Your goal >> From the line containing "Open the +5 more members badge" through the last line of the entries, output the text exactly. Pictures stay out.

Data for this task >>
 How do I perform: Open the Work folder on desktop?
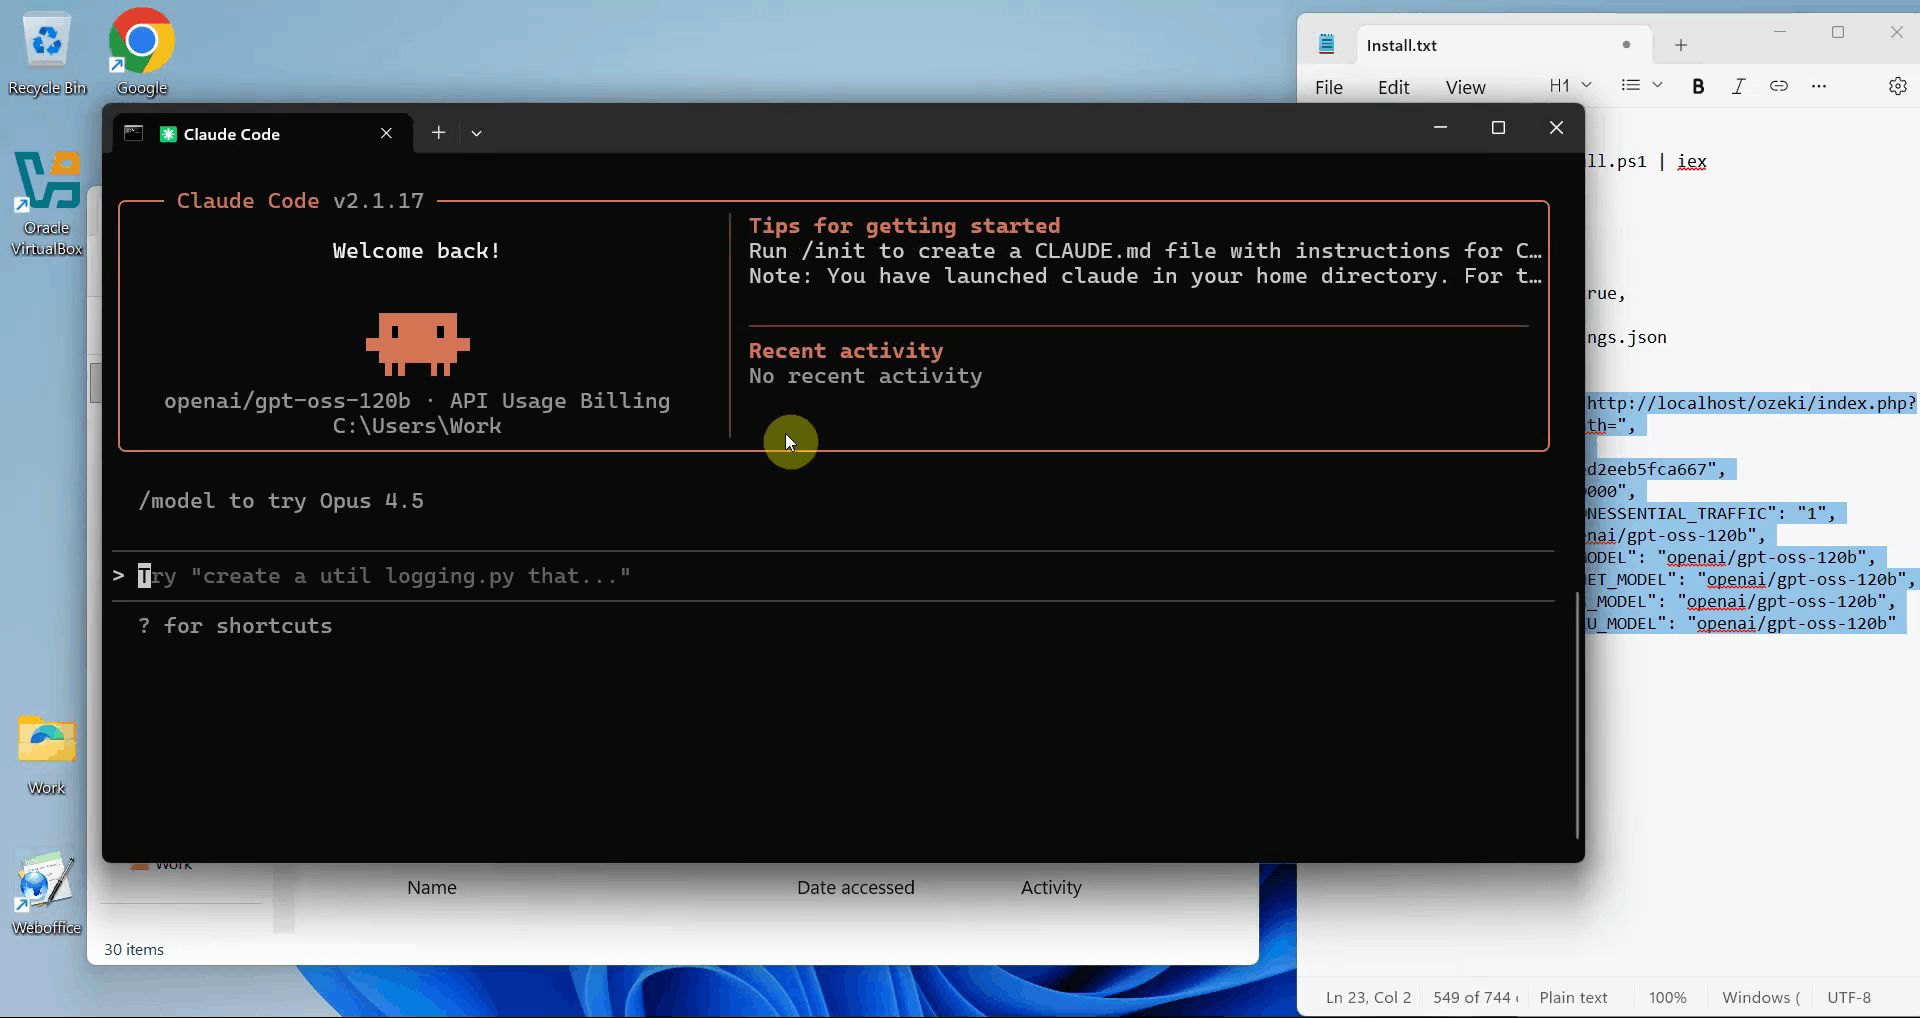pyautogui.click(x=47, y=752)
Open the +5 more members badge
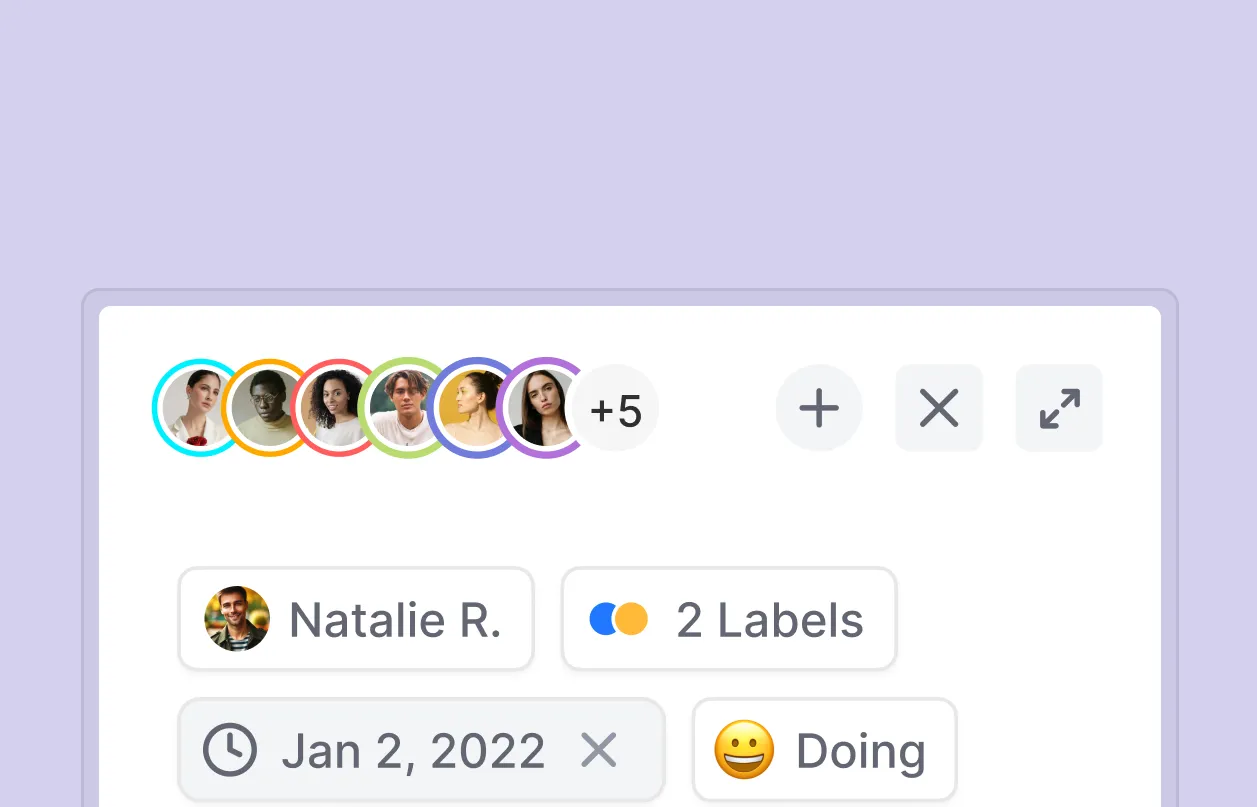The width and height of the screenshot is (1257, 807). pyautogui.click(x=617, y=410)
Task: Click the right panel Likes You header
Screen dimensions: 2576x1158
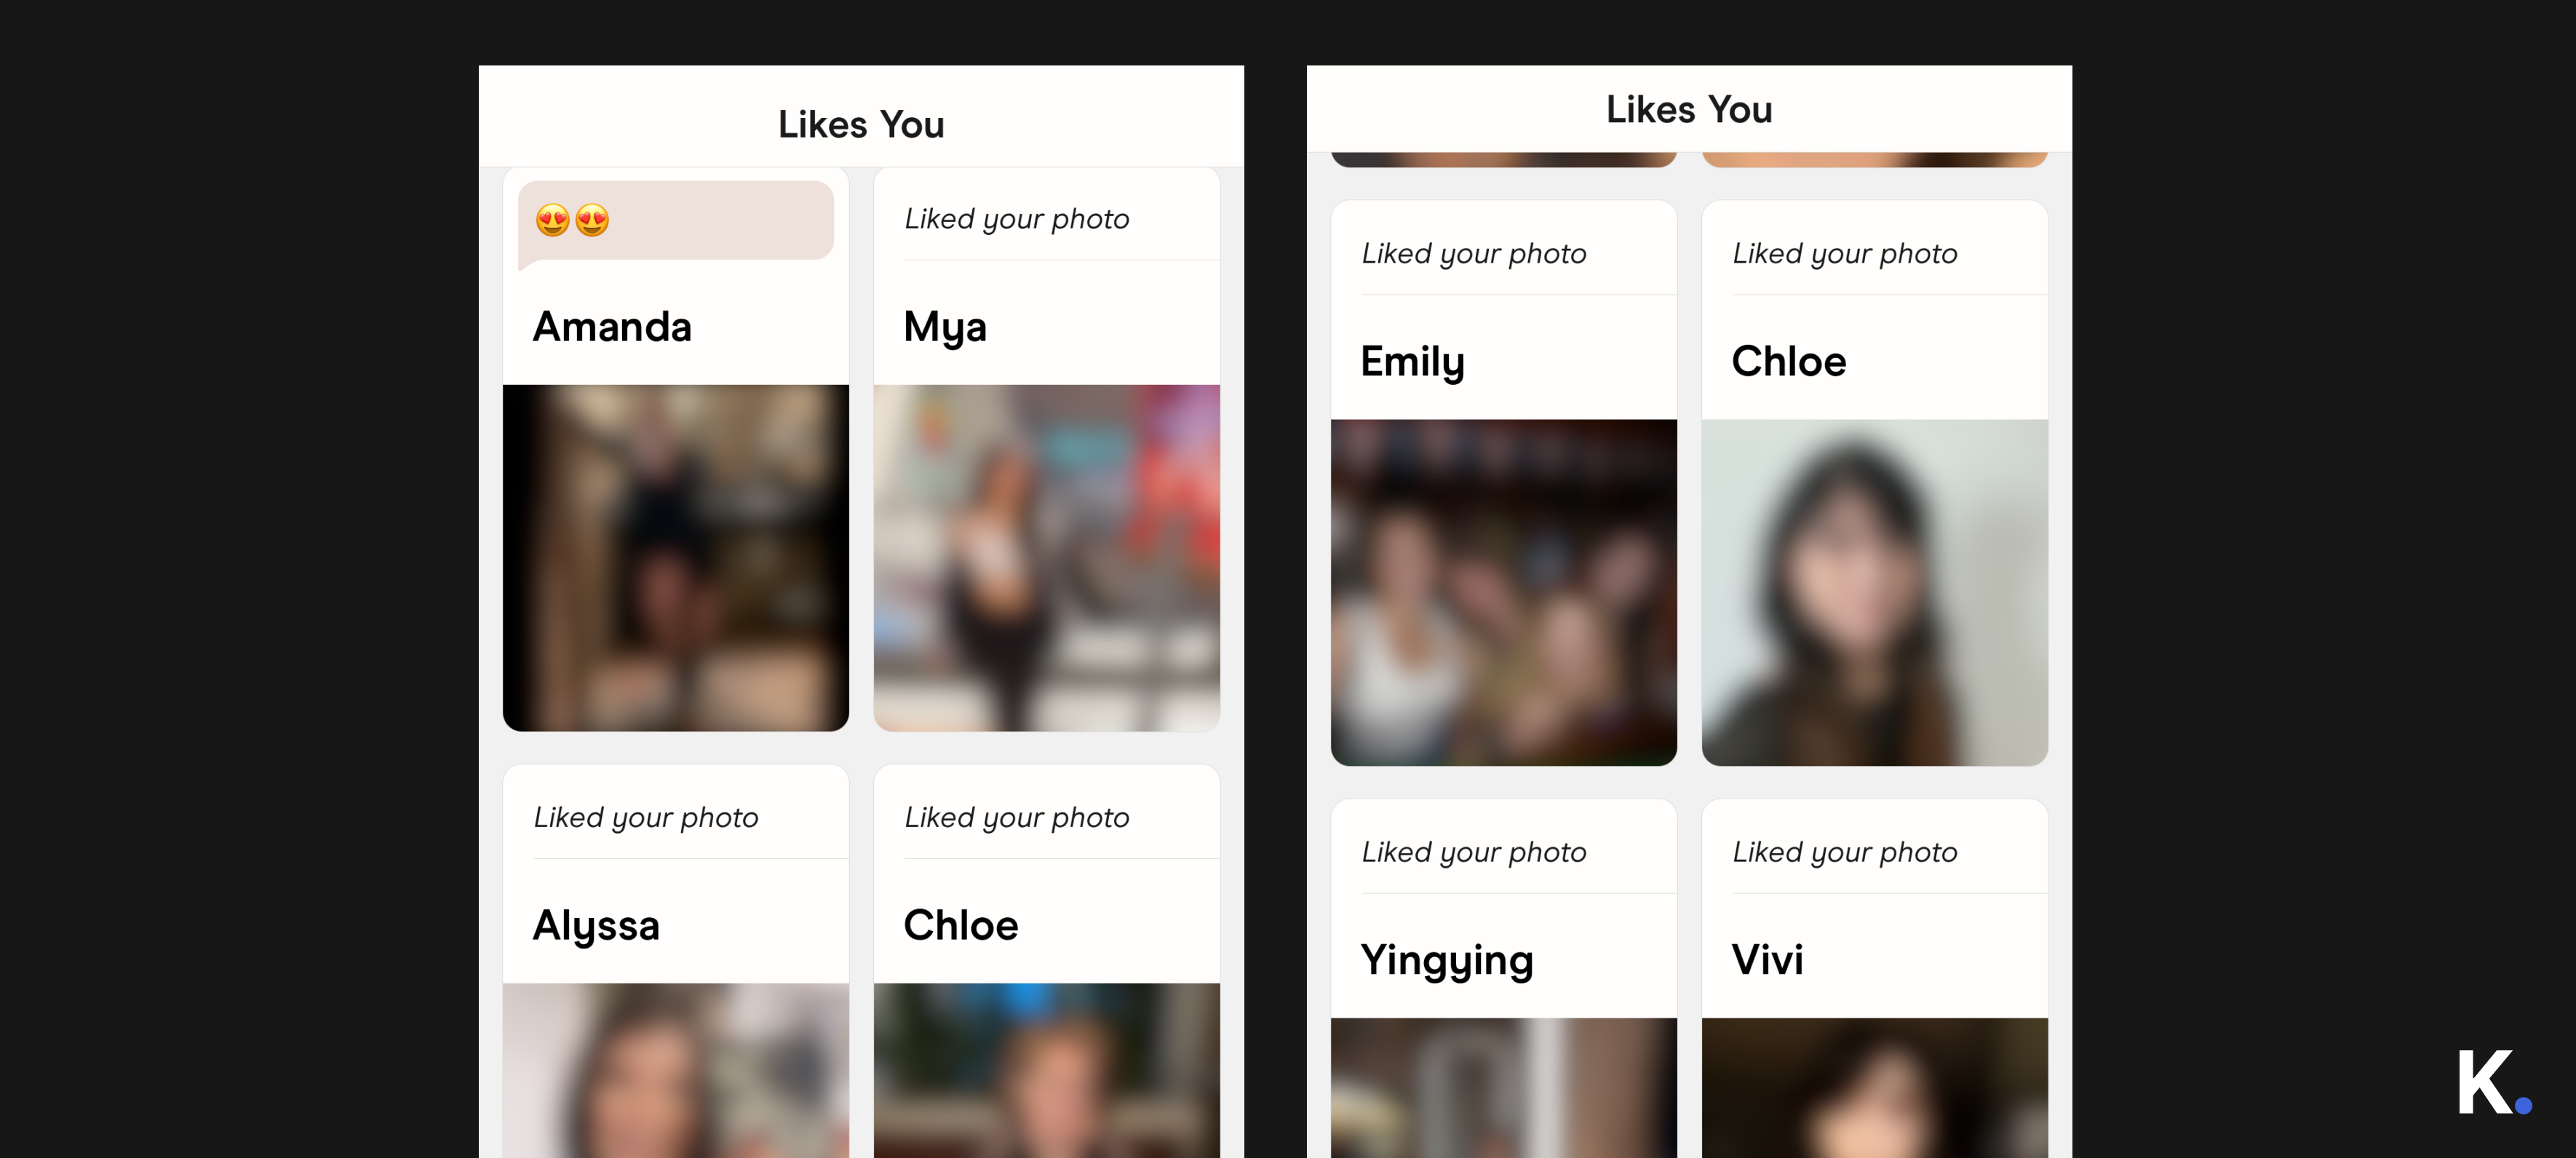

Response to this exercise >>
Open the +5 more members badge
The width and height of the screenshot is (1257, 807). pyautogui.click(x=617, y=410)
Task: Click the right panel Likes You header
Screen dimensions: 2576x1158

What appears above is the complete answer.